Quality assurance is an extremely important part of our courses, especially those which have been accredited by our partner university, the University of Hertfordshire. We organize a moderation committee twice a month where we make sure that the passing marks awarded comply with the scoring criteria.

Before we end the day at 4:15 p.m., I look to see what meetings I have over the next few days and make sure I’m prepared for them. Then, as I drive to pick up my kids, I take the opportunity to collect my thoughts and talk to my family and friends. I will log back in normally when I get back to check if something urgent has happened.

Box: Are you interested in a similar position?

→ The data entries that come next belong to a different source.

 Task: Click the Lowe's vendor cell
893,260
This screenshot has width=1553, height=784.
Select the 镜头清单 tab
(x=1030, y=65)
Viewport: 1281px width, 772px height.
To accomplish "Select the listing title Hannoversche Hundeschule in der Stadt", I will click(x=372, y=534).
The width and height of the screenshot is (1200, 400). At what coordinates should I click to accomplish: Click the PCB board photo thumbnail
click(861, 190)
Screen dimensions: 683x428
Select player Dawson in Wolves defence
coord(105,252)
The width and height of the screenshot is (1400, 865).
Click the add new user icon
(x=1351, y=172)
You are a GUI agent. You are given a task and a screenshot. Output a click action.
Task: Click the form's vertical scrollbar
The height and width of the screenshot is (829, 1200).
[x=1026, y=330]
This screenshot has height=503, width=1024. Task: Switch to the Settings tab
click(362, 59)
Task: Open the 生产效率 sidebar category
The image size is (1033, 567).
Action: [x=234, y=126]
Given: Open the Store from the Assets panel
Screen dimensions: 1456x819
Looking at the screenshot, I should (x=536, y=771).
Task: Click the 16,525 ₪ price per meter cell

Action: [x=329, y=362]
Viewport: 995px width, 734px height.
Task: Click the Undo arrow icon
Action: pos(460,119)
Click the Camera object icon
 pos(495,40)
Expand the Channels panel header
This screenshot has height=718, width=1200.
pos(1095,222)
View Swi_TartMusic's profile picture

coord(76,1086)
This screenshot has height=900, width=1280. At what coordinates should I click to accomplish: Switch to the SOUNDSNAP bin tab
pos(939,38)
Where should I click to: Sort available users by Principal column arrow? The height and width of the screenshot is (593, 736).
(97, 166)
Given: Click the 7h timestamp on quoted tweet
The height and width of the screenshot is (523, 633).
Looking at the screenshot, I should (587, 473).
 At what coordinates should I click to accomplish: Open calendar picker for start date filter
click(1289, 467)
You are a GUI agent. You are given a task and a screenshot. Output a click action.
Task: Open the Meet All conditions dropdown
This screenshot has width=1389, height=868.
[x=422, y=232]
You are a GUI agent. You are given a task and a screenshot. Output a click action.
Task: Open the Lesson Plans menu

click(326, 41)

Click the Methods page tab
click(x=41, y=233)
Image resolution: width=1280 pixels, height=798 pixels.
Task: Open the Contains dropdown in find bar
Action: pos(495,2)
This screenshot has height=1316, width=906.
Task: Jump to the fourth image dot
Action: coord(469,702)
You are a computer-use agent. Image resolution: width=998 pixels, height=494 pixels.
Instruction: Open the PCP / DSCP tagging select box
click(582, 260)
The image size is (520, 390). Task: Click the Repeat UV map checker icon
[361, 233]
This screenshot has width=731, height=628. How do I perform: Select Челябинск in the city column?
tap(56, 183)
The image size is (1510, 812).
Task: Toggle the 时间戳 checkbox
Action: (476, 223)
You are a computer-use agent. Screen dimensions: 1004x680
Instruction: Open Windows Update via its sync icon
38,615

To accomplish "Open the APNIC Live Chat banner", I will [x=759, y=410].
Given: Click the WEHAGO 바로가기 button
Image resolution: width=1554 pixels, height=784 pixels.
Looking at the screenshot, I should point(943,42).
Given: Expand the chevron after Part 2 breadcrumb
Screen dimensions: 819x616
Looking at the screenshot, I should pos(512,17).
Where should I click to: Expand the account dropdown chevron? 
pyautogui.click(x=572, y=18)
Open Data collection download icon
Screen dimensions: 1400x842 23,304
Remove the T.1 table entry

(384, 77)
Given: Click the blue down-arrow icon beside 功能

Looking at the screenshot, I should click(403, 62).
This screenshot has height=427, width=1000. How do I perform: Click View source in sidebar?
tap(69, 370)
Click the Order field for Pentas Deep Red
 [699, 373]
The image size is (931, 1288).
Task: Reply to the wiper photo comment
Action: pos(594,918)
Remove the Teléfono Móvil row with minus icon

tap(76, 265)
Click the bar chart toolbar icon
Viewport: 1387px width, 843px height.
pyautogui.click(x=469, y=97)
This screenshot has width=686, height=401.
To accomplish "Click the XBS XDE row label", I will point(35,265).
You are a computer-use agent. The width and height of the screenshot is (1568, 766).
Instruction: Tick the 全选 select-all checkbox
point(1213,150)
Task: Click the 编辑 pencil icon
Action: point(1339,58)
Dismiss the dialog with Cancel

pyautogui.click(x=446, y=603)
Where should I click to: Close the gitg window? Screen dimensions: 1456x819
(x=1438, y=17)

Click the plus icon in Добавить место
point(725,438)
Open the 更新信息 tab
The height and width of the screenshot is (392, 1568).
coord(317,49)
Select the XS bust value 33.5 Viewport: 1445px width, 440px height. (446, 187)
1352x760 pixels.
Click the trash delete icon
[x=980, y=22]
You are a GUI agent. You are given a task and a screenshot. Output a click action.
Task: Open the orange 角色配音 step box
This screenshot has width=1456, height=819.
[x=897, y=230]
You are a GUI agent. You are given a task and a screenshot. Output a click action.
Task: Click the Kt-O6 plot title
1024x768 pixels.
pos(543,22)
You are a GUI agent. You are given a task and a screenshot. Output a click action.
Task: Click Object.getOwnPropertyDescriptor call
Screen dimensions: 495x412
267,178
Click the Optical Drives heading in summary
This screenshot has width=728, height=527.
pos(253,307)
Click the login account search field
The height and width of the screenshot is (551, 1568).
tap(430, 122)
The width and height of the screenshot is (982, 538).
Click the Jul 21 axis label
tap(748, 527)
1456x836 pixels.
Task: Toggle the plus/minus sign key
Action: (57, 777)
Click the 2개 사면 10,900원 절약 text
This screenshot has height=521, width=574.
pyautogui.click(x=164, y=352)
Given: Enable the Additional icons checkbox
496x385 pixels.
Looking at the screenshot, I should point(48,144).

  • Start from the ground up – I can only play my role today because I learned what life was like on the front line, from meeting patients and managing teams to collaborating with others health professionals, such as general practitioners and nurses. It is this experience that allows me to ensure that I design impactful courses that meet the needs of the learner;
  • It is important to develop. This can be by improving your clinical knowledge or passing the relevant learning and development qualification. It is important that you reflect and reflect on things that would help you make the transition to a learning and development role;
  • Seize every opportunity to support the design and delivery of pharmacy education, whether within your organization or externally. This will help you understand how to shape your material to meet the needs of different learning styles and provide you with a facilitation experience;
  • Don’t expect a linear career path. You may need to step sideways or even back down, but don’t let that distract you from your educational goal. Each experience will help make you a genuine leader;
  • Reach out to colleagues who take on a role in learning and development. Learn from their experiences and, if applicable, ask them to be a mentor. Make sure you understand what you want to get out of the mentee-mentor relationship.